### WRITTEN TASKS
[a] List the alternative margarita flavors that the bartender makes, as named in the Dario's restaurant review.
[b] Based on the Dario's restaurant review, decide whether each statement agrees with it: (i) Dario's has been in business for 11 years. (ii) The page of Colombian dishes is printed in brown ink. (iii) The Colombian-style empanadas are fried. Answer yes or no for each, quoting the words that decide it.
[c] Pick up the Dario's restaurant review after its final sentence and carry it forward.

House Specialties Are Worth Savoring at a Venerable Institution

Dario's margarita is the finest in town and its green corn tamale is tops. The menu is extensive, but a few dishes are best avoided.

February 01, 1996|MAX JACOBSON | SPECIAL TO THE TIMES

After 11 years in business, Dario's has earned the right to be called a venerable institution. This Newhall roadhouse serves both Colombian and Mexican dishes in an atmosphere notable for its faded, clubby elegance.

Owner Dario Yepes keeps the place dimly lit--so dim, in fact, that you tend to stumble on your way to the old-fashioned booths upholstered in red vinyl. Once you're seated, the best strategy is to indulge in the Santa Clarita Valley's finest margarita, the perfect companion to the restaurant's hot, oily chips and thick, piquant salsa. It works for me.

That's because Dario's margarita, served in an artfully salted glass that resembles a bowl mounted on a stem, doesn't skimp on either lime juice or tequila. The bartender also makes margaritas flavored with coconut, pineapple or banana, but do not waver. None of those sweet, cloying novelties compares to the original.

The extensive menu has only one page of Colombian dishes, located toward the back--though it does happen to be the only page printed in red ink (the others are in brown). It's a good idea to check the Colombian page first because it lists the two best appetizers.

One is Dario's specialty, made daily: the green corn tamale. This is an oblong of light, sweetened masa flecked with bits of sweet corn, smack in the middle of which is an enormous piece of tender stewed pork. Four of us eagerly divvied up one tamale, and we agreed that a second would have sated our appetites for the evening.

The Colombian-style empanadas--baked turnovers lightly brushed with egg to make them shine--are delightful too, in no small part thanks to the terrific salsa that comes with them. They're filled with a light, spicy mixture of ground meat and potatoes and the idea is to dip them in the vinegary salsa criolla, which also contains garlic, onions and pepper.

The (mostly Mexican) main courses are substantial in themselves and come with either salad (humdrum) or a hearty homemade soup. One evening the soup was sopa de albondigas, something like a hearty minestrone in which the meatballs are spiked with cumin and the chef hasn't sliced and diced the vegetables. Another night I sampled sopa de tortilla, which had a strong family resemblance--it was the same tomato broth and chunky vegetables with some strips of corn tortilla and little heaps of melted cheese standing in for the albondigas.

### MATERIAL
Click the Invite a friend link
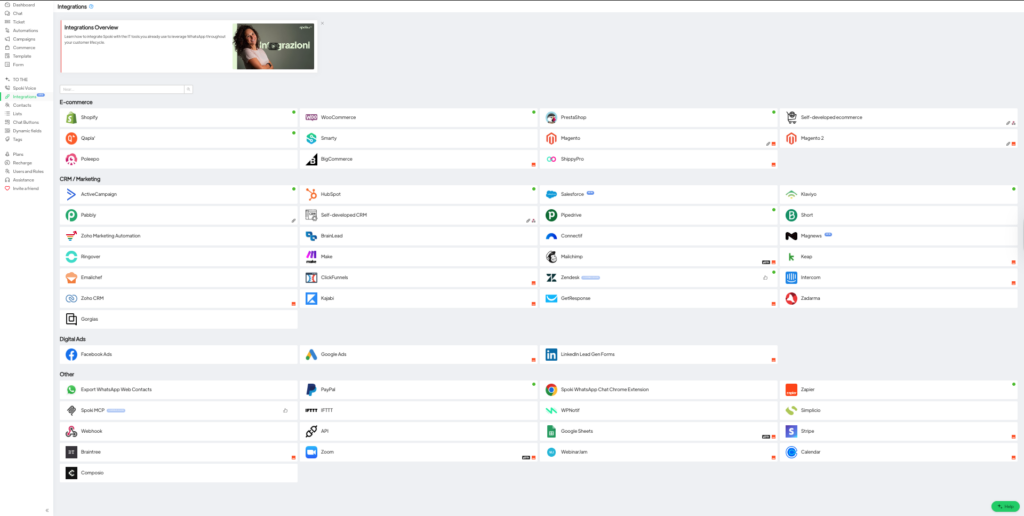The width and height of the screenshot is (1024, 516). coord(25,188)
...
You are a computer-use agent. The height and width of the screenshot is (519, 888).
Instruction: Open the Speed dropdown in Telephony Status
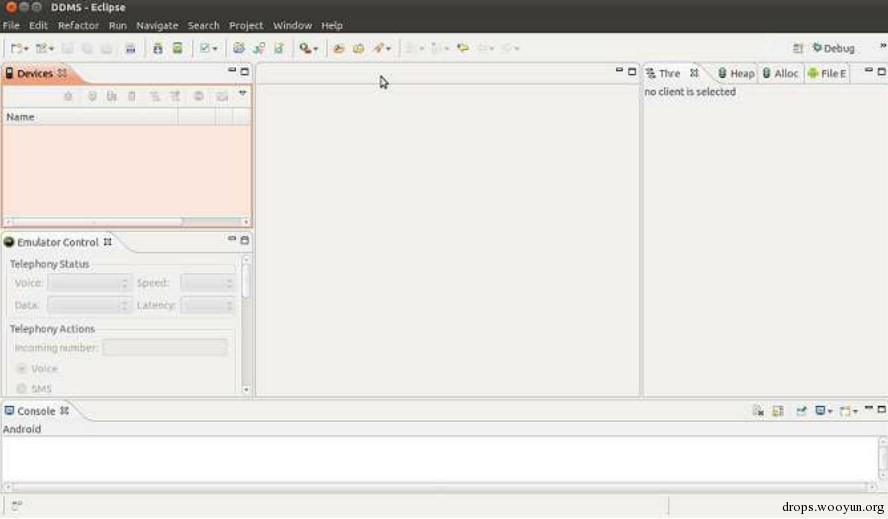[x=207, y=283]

### EXERCISE RESULTS
[a] coconut, pineapple, banana

[b]
(i) Yes: "After 11 years in business"
(ii) No: "the only page printed in red ink (the others are in brown)"
(iii) No: "baked turnovers lightly brushed with egg to make them shine"

[c]
*

There are fine chiles rellenos, oozing cheese from their puffy egg batter, and the arroz con pollo gives you plenty of chicken. Probably the best entree is chile verde, a chunky, green-tinged pork stew redolent of tomatillos, onions and mild chiles.

However, the pork carnitas are distressingly fatty. Carne Tampiquena--a specialty of the Mexican city Tampico--is usually a grilled steak topped with chile and onions, alongside a crunchy taquito and a mole-topped cheese enchilada. Dario's version, though, is a rather tough piece of meat rolled around ham filling and in turn rolled in bacon, with a good pico de gallo salsa on the side.

I'd stay away from the entrees on the Colombian page of the menu, because they seem a bit dicey. Plato montanero sounds impressive: steak, beans, rice, fried egg, fried plantains, pork cracklings, avocado and arepa, the flying-saucer-shaped corn bread that is Colombia's national dish. Unfortunately, the arepa, somewhat leaden though it is, may be the best thing on the plate. The steak is as tough as a leather glove, the plantains sodden with oil and the pork cracklings (chicharrones) unforgivably greasy.

One more mondo bizarro dish from the Colombian menu is filete de pescado. Here you get a nice piece of yuca (the starchy tropical root also known as cassava), two wedges of fish blanketed in a lemon-yellow sauce, some decent steamed potatoes and a heap of overcooked rice. I'm assuming that the fish is snapper, but frankly, I can't be sure. The oddly perfumed, sweetly spiced cream sauce completely obscures the taste of the fish. I'd never have picked the dish for Colombian--it reminds me of something I once ate in Finland.

Pass on the oily, deep-fried ice cream and deep-fried sopaipillas, fritters served with both home and chocolate sauce. Have another of those fine margaritas for dessert, and just have somebody else drive you home.

(BEGIN TEXT OF INFOBOX / INFOGRAPHIC)

DETAILS

* WHAT: Dario's.

* WHERE: 24533 Newhall Ave., Newhall.

* WHEN: Dinner 5-10 p.m. Monday-Saturday, 2-10 p.m. Sunday.

* HOW MUCH: Dinner for two, $15-$26.

* FYI: Full bar. Parking lot. MasterCard and Visa. Suggested dishes: tamale, $5.95; empanadas, $2.85 (4); chile verde, $9.25; arroz con pollo, $9.50.